-- STATED EXERCISE --
Rewrite the part that opens with the row containing "The height and" and closes with the row containing "will [207, 208].", putting "carry out" in place of "accomplish" and keeping everything else the same.

-- STORED DATA --
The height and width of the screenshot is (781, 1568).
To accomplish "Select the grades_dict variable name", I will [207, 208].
---
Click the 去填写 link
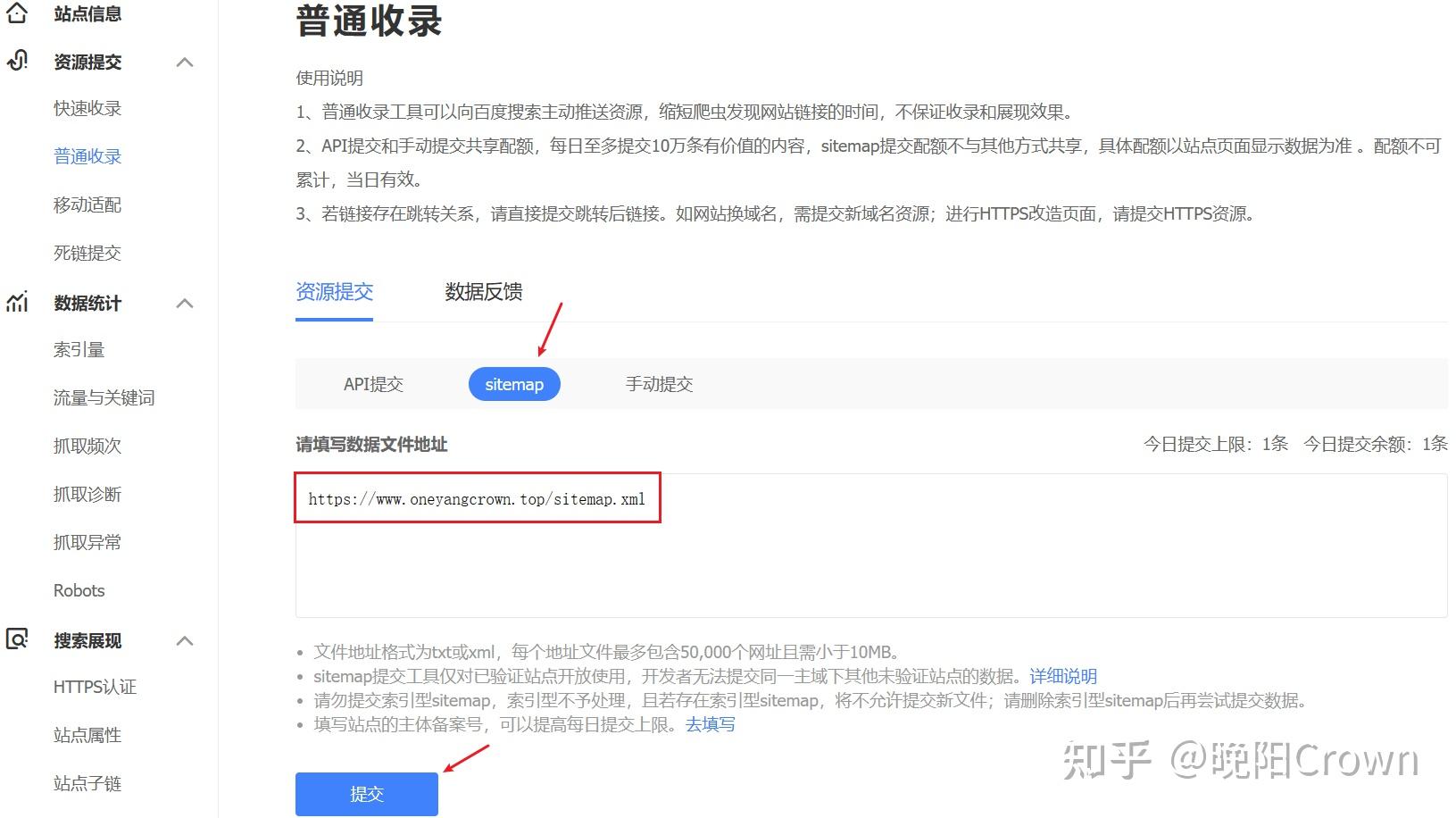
* * *
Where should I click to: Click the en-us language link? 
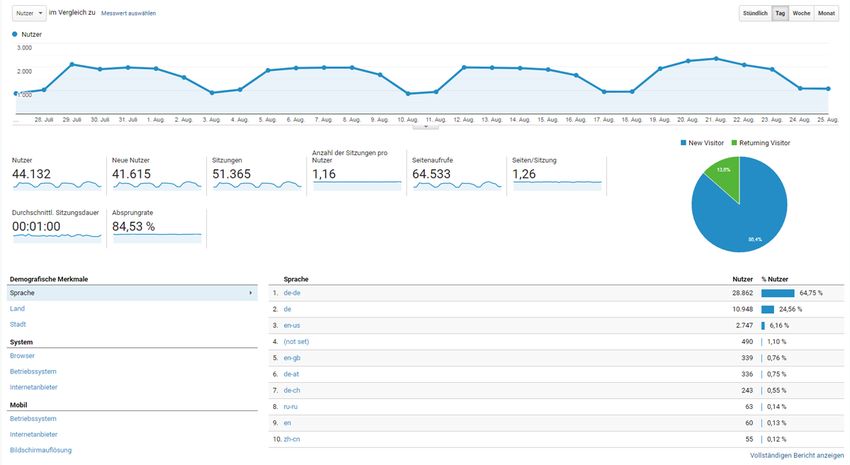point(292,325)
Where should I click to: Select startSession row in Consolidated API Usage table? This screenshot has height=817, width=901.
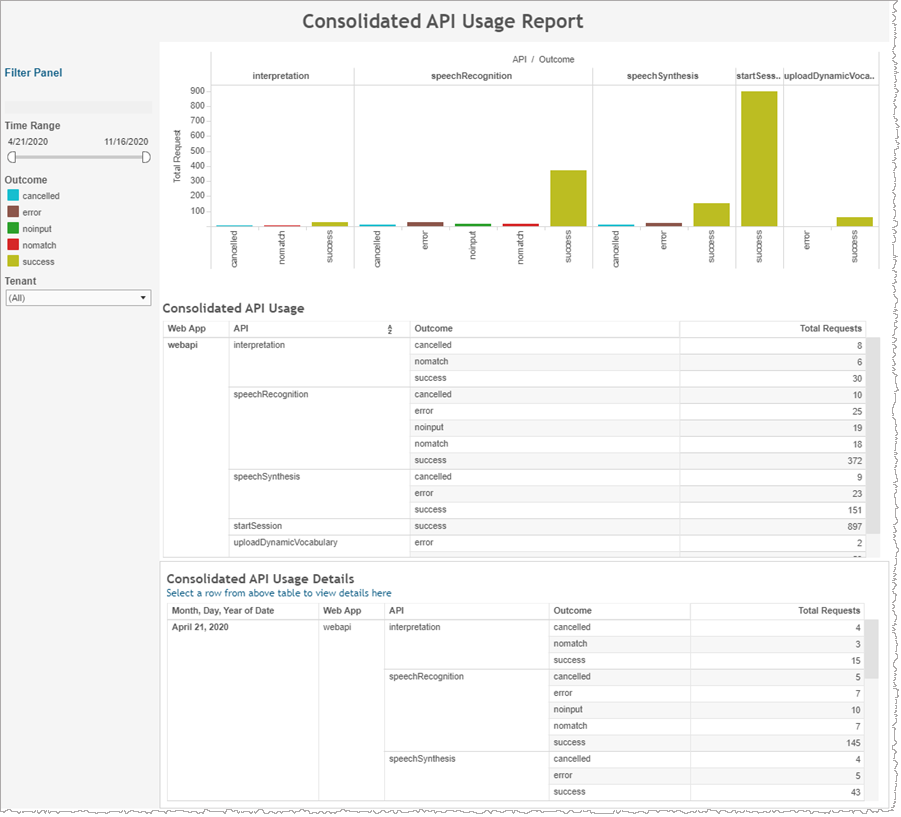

-- RESULT --
The height and width of the screenshot is (781, 1568).
To carry out "Select the grades_dict variable name", I will [207, 208].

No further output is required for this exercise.